Certes lorsque les Constitutions d'Anderson parle de religion catholique il ne s'agit de Rome mais de religion universelle, ce qualificatif étant le sens premier de catholique mais tout paraissait devoir créer entre la Maçonnerie et l'Église romaine une rencontre heureuse: l'obligation faite aux maçons de n'être ni athées ni libertins, l'accueil des catholiques alors sujets de second rang en Angleterre ( en 1729 le Grand Maître est Thomas Howard, 8° duc de Norfolk et c'est pourtant un catholique), l'affirmation répétée, encore aujourd'hui que la Maçonnerie n'est pas une religion, l'élaboration de rituels fondés largement sur la Bible, les Loges de saint Jean, les messes ordonnées par les Loges, la bienfaisance maçonnique, à l'époque pratiquée souvent par le biais des paroisses...

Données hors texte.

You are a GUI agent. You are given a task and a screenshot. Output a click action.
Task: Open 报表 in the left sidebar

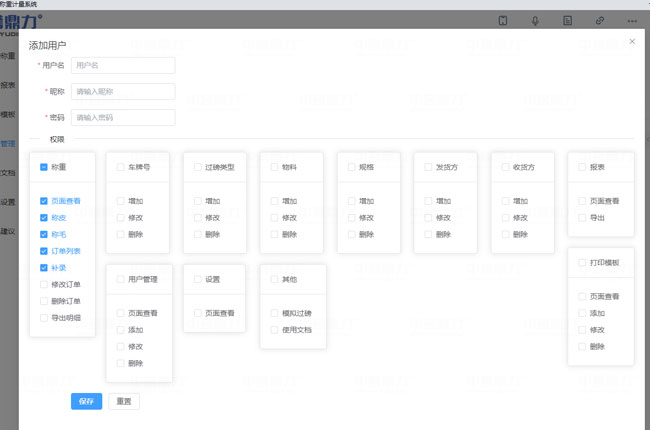tap(8, 85)
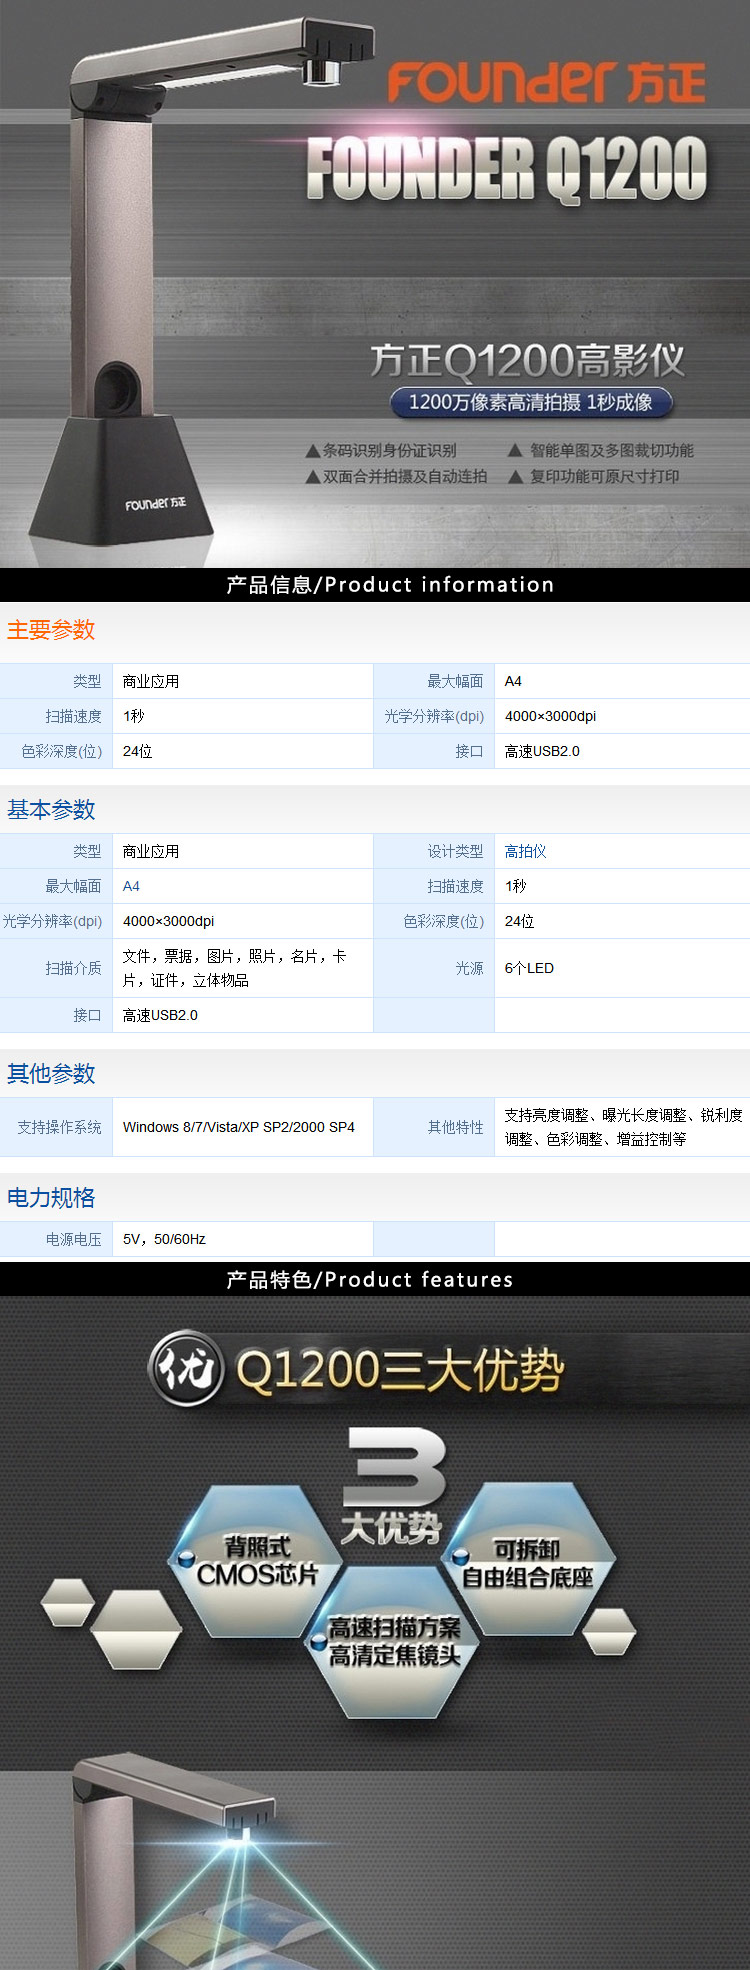
Task: Click the orange 主要参数 section heading
Action: pyautogui.click(x=51, y=630)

Rien n'y aura fait: l'Église romaine s'est immédiatement et de manière durable opposée à la Maçonnerie et les évolutions récentes ne permettent pas réellement de présager un changement radical.
Deux ouvrages sont indispensables à l'examen de cette question: l'un de José A. Ferrer- Benimeli, qui couvre le 18° siècle(2), l'autre de Jérôme Rousse-Lacordaire (3) s'intéresse aussi à l'histoire récente; pour ne pas alourdir les développements nous ferons désormais suivre les citations de l'un ou l'autre de leurs initiales: FB et RL. A noter que l'un et l'autre sont hommes d'église, universitaires et non maçons.

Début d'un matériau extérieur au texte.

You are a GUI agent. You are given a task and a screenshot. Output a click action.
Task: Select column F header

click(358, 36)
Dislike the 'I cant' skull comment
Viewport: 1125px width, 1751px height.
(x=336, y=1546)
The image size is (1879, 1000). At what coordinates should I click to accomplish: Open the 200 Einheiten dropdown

A Un très long et très âpre conflit.
Rome ne sera pas la première autorité à condamner la Maçonnerie: les États Généraux de Hollande en 1735, puis en 1737 le Conseil de Genève , le Prince-Electeur du Palatinat, la magistrature de Hambourg ( au moment où en France le lieutenant général de police Hérault faisait fermer les auberges qui recevaient les Maçons), le Grand Duc de Toscane puis au début 1738 le Roi de Suède, tous, et ils sont majoritairement protestants, refusaient d'admettre une société qui n'avait pas demandé l'autorisation d'exister; l'époque était à l'absolutisme!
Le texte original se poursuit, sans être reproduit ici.